■ About this exercise: From the line containing "The height and" to the end of the data, retype every line exactly and nothing else. Drop the pictures.

Dataset records:
※ ※ ※
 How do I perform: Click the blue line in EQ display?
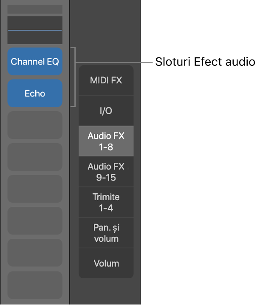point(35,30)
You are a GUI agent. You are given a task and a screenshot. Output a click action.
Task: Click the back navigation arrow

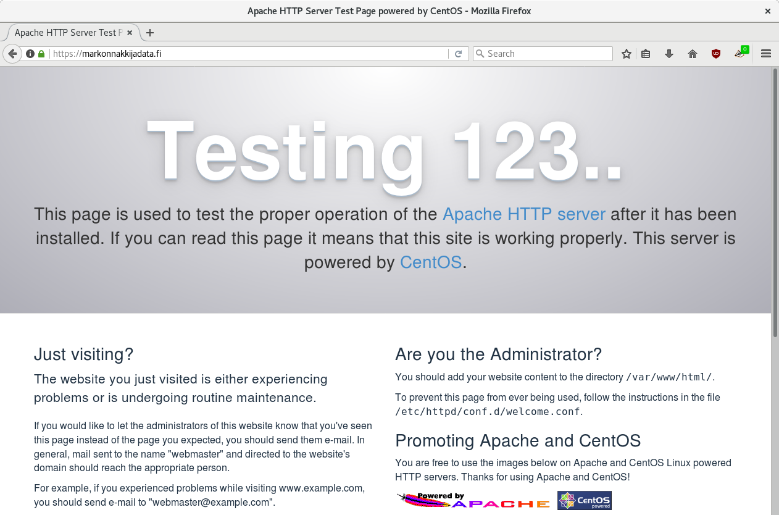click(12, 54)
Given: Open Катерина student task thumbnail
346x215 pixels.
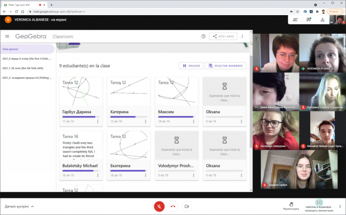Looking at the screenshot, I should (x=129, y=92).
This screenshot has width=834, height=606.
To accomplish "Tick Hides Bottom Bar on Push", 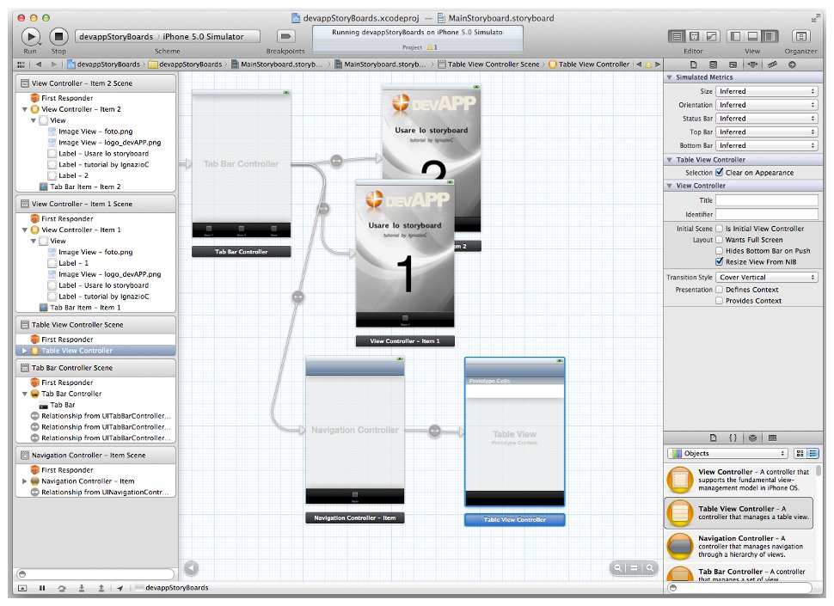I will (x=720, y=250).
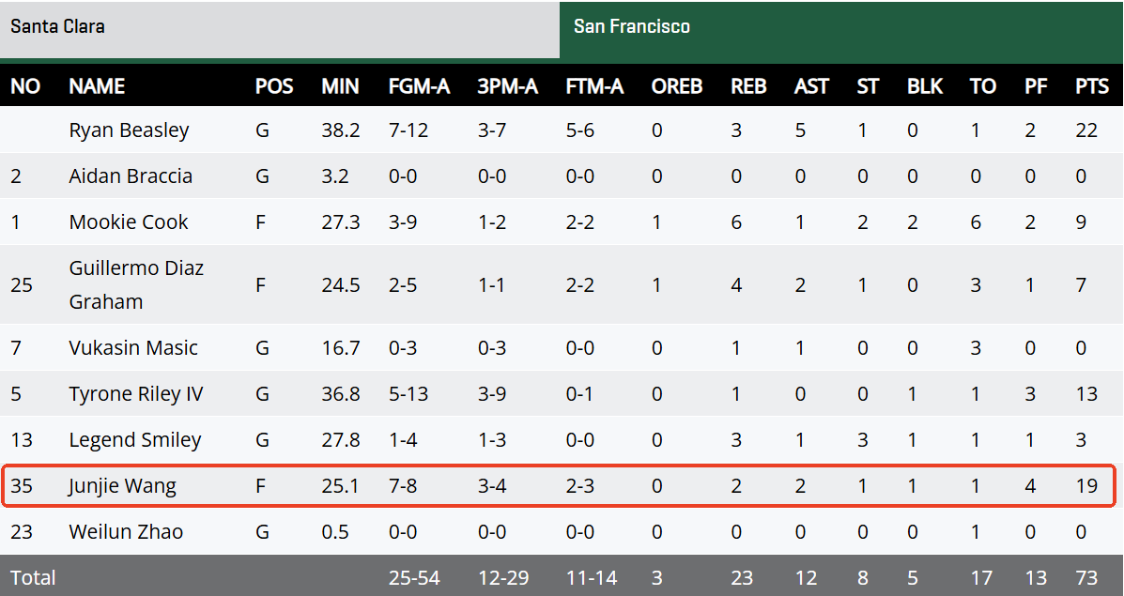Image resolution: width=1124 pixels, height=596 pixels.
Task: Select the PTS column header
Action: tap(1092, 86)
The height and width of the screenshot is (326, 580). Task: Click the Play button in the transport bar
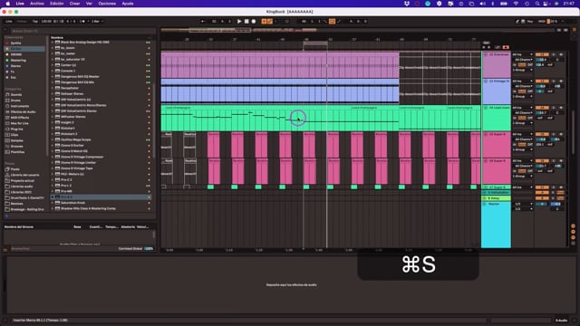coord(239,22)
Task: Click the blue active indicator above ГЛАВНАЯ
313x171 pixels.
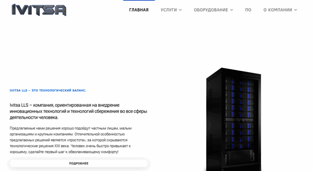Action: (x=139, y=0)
※ ※ ※
■ Solution:
The height and width of the screenshot is (326, 580). Task: Click the Play button in the transport bar
coord(239,22)
Task: Click the blue active indicator above ГЛАВНАЯ
313x171 pixels.
Action: (x=139, y=0)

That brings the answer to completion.